C'est à partir de là que l'on s'est par la suite demandé si l'on ne pouvait pas retrouver ces anticorps par exemple dans des maladies psychiatriques. On s'est rendu compte maintenant qu'on retrouve ces éléments pathogènes dans des maladies telles que la schizophrénie. Chez les patients atteints d'inflammations du cerveau qui sont beaucoup plus rares, dès qu'on enlève la molécule les troubles psychiatriques disparaissent. L'espoir est donc réel pour les patients atteints de schizophrénie, et qui ont cet anticorps-là, de les prendre en charge.
Il existe d'autres maladies auto-immunes traitées par des immunothérapies en réduisant la présence des auto-anticorps, en tuant en grande partie les cellules qui vont les fabriquer. Tout cela existe dans des maladies traitées tous les jours dans les hôpitaux dans les services d'immunologie et de cancérologie. Ce qu'on essaie de faire c'est de rediriger les traitements qui existent déjà vers des patients psychiatriques. Des tests existent à travers le monde.
Tout est une question de diagnostique. Il n'est pas facile de détecter les auto-anticorps qui sont présents en quantité infime car en très faible concentration dans le sang. On pourrait imaginer de faire des ponctions lombaires pour aller au niveau du liquide céphalorachidien mais avec la faible concentration il faut des moyens de détection très sensibles. D'autres anticorps que celui présent dans les encéphalites pourraient également être la cible du système nerveux. Un seul patient pourra avoir plusieurs auto-anticorps contre lui.

Ces recherches remettent elles en cause le travail des psychologues et psychiatres dans la compréhension des maladies mentales ?
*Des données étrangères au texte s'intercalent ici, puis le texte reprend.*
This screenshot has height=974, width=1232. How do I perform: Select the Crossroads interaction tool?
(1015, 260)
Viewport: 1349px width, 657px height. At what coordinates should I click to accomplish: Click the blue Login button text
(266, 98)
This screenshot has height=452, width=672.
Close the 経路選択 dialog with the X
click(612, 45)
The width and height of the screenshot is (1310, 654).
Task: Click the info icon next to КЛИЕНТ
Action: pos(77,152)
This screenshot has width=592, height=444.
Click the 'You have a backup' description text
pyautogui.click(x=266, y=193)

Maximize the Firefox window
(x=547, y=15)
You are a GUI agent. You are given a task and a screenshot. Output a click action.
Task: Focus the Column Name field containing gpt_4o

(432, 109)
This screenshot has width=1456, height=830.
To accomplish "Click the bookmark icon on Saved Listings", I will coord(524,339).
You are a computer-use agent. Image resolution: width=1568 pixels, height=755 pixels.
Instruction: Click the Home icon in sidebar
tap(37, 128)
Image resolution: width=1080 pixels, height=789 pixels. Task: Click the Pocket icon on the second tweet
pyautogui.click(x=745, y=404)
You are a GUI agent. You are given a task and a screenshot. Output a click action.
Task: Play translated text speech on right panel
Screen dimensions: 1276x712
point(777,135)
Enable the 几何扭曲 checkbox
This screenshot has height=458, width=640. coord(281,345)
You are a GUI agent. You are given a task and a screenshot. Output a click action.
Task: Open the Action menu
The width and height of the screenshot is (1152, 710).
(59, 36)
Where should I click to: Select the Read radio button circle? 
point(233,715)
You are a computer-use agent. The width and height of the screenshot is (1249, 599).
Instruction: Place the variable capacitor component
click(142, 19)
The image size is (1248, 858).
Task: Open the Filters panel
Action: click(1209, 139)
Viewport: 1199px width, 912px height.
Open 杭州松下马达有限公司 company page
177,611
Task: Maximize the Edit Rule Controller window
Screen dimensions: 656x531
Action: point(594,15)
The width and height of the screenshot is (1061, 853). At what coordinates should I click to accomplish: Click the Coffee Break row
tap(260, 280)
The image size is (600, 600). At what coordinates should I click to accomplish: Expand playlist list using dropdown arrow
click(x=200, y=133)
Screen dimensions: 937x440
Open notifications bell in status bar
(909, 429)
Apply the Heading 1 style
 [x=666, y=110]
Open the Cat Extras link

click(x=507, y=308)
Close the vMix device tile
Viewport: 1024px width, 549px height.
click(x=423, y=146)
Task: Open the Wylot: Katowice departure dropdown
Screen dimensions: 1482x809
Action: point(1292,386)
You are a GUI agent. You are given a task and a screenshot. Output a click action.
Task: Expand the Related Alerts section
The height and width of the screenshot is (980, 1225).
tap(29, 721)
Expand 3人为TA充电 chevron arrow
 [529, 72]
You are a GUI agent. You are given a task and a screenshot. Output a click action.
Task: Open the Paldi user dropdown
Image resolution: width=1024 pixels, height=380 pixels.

Les études que nous menons démontrent une fois de plus que la maladie mentale que peut être la schizophrénie a un substrat biologique et une altération de la communication dans le cerveau. Pour cet exemple précis, le système immunitaire et le système nerveux central ont des sortes de liaisons dangereuses.  Quand l'un se dérègle c'est la communication dans le cerveau qui sera impactée. Il y a donc chez certains patients une cause immunitaire. Après pour la cause du dérèglement immunitaire, c'est-à-dire que certains patients se mettent à avoir une réaction auto-immunitaire, il y a plusieurs pistes à l'heure actuelle. Une infection virale importante est possible, une infection bactériale aussi, mais aussi d'autres facteurs. Chacun peut y voir en fonction de ses sensibilités des causes potentielles. Le plus important est de savoir que le dérèglement est immunitaire et il faut traiter cela pour les patients qui en souffrent. La psychiatrie française à l'heure actuelle est en train d'évoluer. Les évidences en génétique ou en immunopsychiatrie ont un rôle essentiel dans la prise en compte des dérèglements biologiques dans l'apparition des maladies mentales.